• _Work order_
Produce an exact copy of the listing.

--- START ---

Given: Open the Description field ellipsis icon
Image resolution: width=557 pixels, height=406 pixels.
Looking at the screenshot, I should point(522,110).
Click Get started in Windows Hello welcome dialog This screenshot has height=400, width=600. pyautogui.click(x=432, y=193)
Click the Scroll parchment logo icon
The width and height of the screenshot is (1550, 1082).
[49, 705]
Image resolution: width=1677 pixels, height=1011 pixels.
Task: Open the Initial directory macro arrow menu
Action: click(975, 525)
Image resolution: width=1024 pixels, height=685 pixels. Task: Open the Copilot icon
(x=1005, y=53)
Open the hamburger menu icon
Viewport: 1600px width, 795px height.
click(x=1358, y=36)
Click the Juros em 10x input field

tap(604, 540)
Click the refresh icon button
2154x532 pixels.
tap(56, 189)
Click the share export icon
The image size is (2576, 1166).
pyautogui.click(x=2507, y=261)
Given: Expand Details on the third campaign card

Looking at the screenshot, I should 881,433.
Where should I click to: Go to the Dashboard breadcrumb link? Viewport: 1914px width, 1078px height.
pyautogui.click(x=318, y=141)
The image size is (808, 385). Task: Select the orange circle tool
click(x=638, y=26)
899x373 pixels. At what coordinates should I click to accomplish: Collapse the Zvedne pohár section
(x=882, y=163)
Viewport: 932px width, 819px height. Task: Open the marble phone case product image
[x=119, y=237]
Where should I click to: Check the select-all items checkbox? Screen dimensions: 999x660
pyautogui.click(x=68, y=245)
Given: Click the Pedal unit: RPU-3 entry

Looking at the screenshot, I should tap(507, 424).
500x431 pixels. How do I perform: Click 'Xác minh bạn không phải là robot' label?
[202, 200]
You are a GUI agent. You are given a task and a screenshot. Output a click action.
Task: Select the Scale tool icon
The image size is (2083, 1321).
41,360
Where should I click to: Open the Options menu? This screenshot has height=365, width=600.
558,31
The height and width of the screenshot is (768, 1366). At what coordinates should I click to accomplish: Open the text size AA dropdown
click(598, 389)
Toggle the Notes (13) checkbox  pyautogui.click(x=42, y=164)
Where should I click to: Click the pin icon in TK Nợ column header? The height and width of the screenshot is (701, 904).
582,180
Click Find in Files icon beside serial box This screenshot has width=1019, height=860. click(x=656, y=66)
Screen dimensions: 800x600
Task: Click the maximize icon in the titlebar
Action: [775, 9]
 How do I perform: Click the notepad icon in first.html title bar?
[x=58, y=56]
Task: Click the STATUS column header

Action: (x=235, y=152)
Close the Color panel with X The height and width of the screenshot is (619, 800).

--- END ---

• _Solution below_
Given: Open the Description field ellipsis icon
Image resolution: width=557 pixels, height=406 pixels.
Looking at the screenshot, I should point(522,110).
Click Get started in Windows Hello welcome dialog This screenshot has height=400, width=600. pyautogui.click(x=432, y=193)
Click the Scroll parchment logo icon
The width and height of the screenshot is (1550, 1082).
[49, 705]
Image resolution: width=1677 pixels, height=1011 pixels.
Task: Open the Initial directory macro arrow menu
Action: click(975, 525)
Image resolution: width=1024 pixels, height=685 pixels. Task: Open the Copilot icon
(x=1005, y=53)
Open the hamburger menu icon
Viewport: 1600px width, 795px height.
click(x=1358, y=36)
Click the Juros em 10x input field

tap(604, 540)
Click the refresh icon button
2154x532 pixels.
tap(56, 189)
Click the share export icon
The image size is (2576, 1166).
pyautogui.click(x=2507, y=261)
Given: Expand Details on the third campaign card

Looking at the screenshot, I should 881,433.
Where should I click to: Go to the Dashboard breadcrumb link? Viewport: 1914px width, 1078px height.
pyautogui.click(x=318, y=141)
The image size is (808, 385). Task: Select the orange circle tool
click(x=638, y=26)
899x373 pixels. At what coordinates should I click to accomplish: Collapse the Zvedne pohár section
(x=882, y=163)
Viewport: 932px width, 819px height. Task: Open the marble phone case product image
[x=119, y=237]
Where should I click to: Check the select-all items checkbox? Screen dimensions: 999x660
pyautogui.click(x=68, y=245)
Given: Click the Pedal unit: RPU-3 entry

Looking at the screenshot, I should tap(507, 424).
500x431 pixels. How do I perform: Click 'Xác minh bạn không phải là robot' label?
[202, 200]
You are a GUI agent. You are given a task and a screenshot. Output a click action.
Task: Select the Scale tool icon
The image size is (2083, 1321).
41,360
Where should I click to: Open the Options menu? This screenshot has height=365, width=600.
558,31
The height and width of the screenshot is (768, 1366). At what coordinates should I click to accomplish: Open the text size AA dropdown
click(598, 389)
Toggle the Notes (13) checkbox  pyautogui.click(x=42, y=164)
Where should I click to: Click the pin icon in TK Nợ column header? The height and width of the screenshot is (701, 904).
582,180
Click Find in Files icon beside serial box This screenshot has width=1019, height=860. click(x=656, y=66)
Screen dimensions: 800x600
Task: Click the maximize icon in the titlebar
Action: [775, 9]
 How do I perform: Click the notepad icon in first.html title bar?
[x=58, y=56]
Task: Click the STATUS column header

Action: (x=235, y=152)
Close the Color panel with X The height and width of the screenshot is (619, 800).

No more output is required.